David Mitra had a great, simple answer to a similar question of how to determine the variance of the sum of two correlated random variables. What if, however, I have three normally distributed random variables, only two of which are correlated with one another – how do I find the variance?
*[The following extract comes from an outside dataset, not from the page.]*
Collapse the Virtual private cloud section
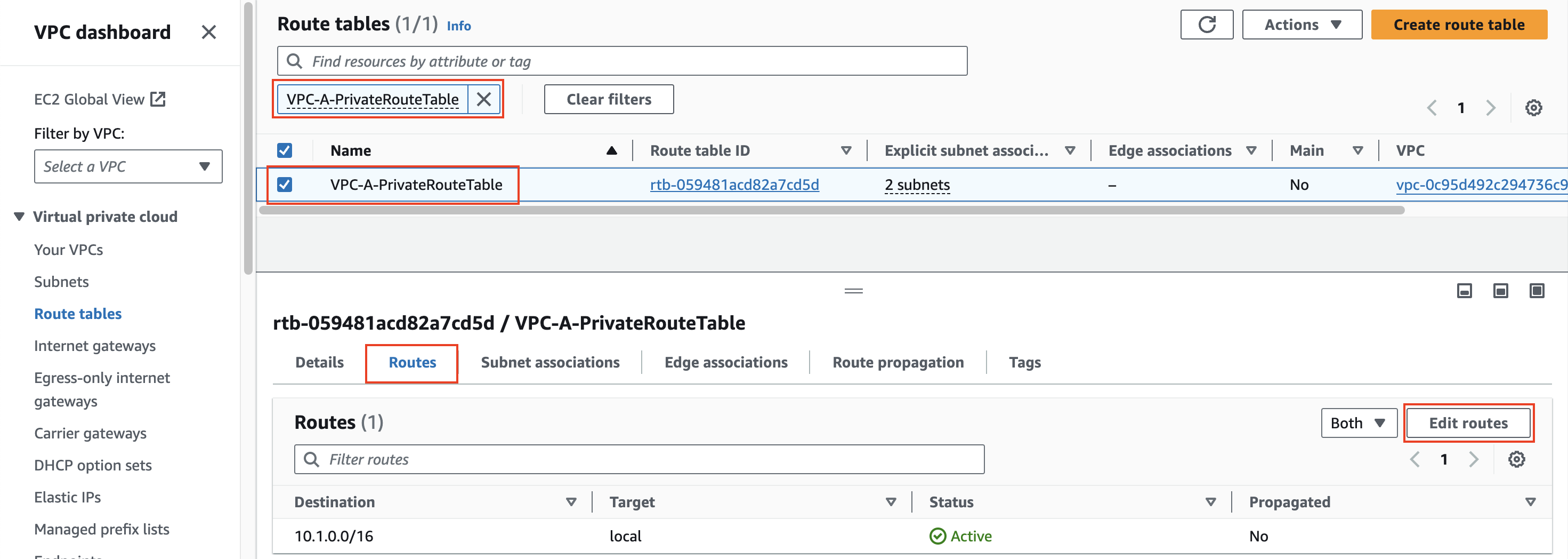Screen dimensions: 1568x559 (19, 217)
My thinking is that since
Var(A+B) = Var(A)+ Var(B)+ 2Cov(A,B)
works for two correlated variables, maybe you can just throw in a third, uncorrelated variable C getting:
Var(A+B+C) = Var(A) + Var(B) + Var(C) + 2Cov(A,B)
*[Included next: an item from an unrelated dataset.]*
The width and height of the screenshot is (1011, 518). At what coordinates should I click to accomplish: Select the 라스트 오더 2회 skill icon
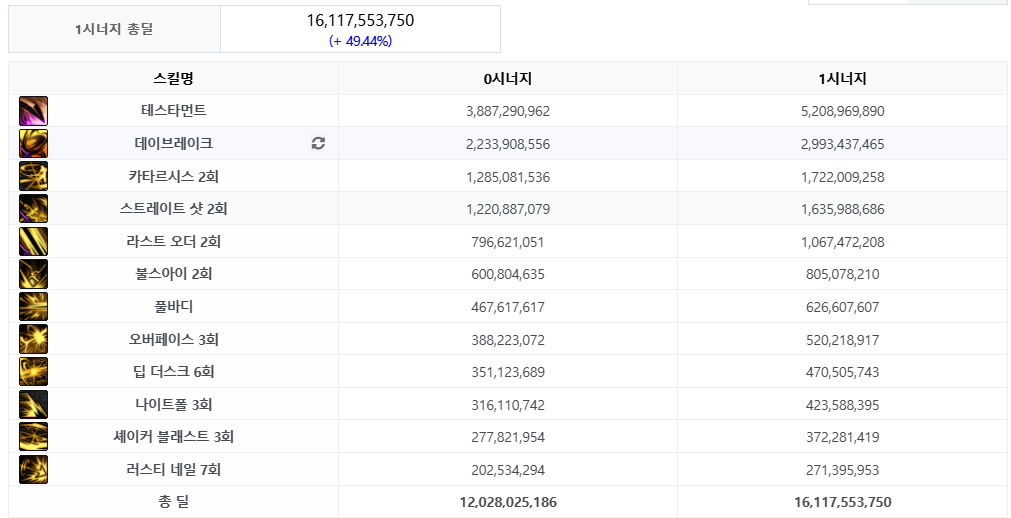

Also, what if I have more variables and more of those variables are correlated? Say I have variables A, B, C, D and E and A, B and C are all correlated to one another. Would this be a possible solution:
Var(A+B+C+D+E) = Var(A) + Var(B) + Var(C) + Var(D) + Var(E) + 2Cov(A,B) + 2Cov(A,C) + 2Cov(B,C)
Best Answer
Since $\mathsf {Var}(S)=\mathsf{Cov}(S,S)$ and $\mathsf{Cov}(S,T)=\mathsf{Cov}(T,S)$, and covariance is bilinear, we have that:$$\begin{align}\mathsf {Var}(A+B) & =\mathsf{Cov}(A+B,A+B)\\ &=\mathsf{Cov}(A,A)+\mathsf{Cov}(A,B)+\mathsf{Cov}(B,A)+\mathsf{Cov}(B,B) \\ &= \mathsf{Var}(A)+2\mathsf{Cov}(A,B)+\mathsf{Var}(B)\end{align}$$
Likewise, in general:
$$\begin{align}\mathsf{Var}(\sum_{i}A_i) &=\mathsf {Cov}(\sum_i A_i,\sum_j A_j)\\ &= \sum_i\sum_j\mathsf{Cov}(A_i,A_j)\\&=\sum_i\mathsf{Var}(A_i)+2\sum_{i<j}\mathsf{Cov}(A_i,A_j)\end{align}$$
And specifically:$$\begin{align}\mathsf{Var}(A+B+C) &=\mathsf {Cov}(A+B+C,A+B+C)\\&~~\vdots\\&=\mathsf{Var}(A)+\mathsf{Var}(B)+\mathsf{Var}(C)+2\mathsf{Cov}(A,B)+2\mathsf{Cov}(A,C)+2\mathsf{Cov}(B,C)\end{align}$$
And so on. Of course, if any two variables are pairwise uncorrelated, their relevant covariance term will vanish.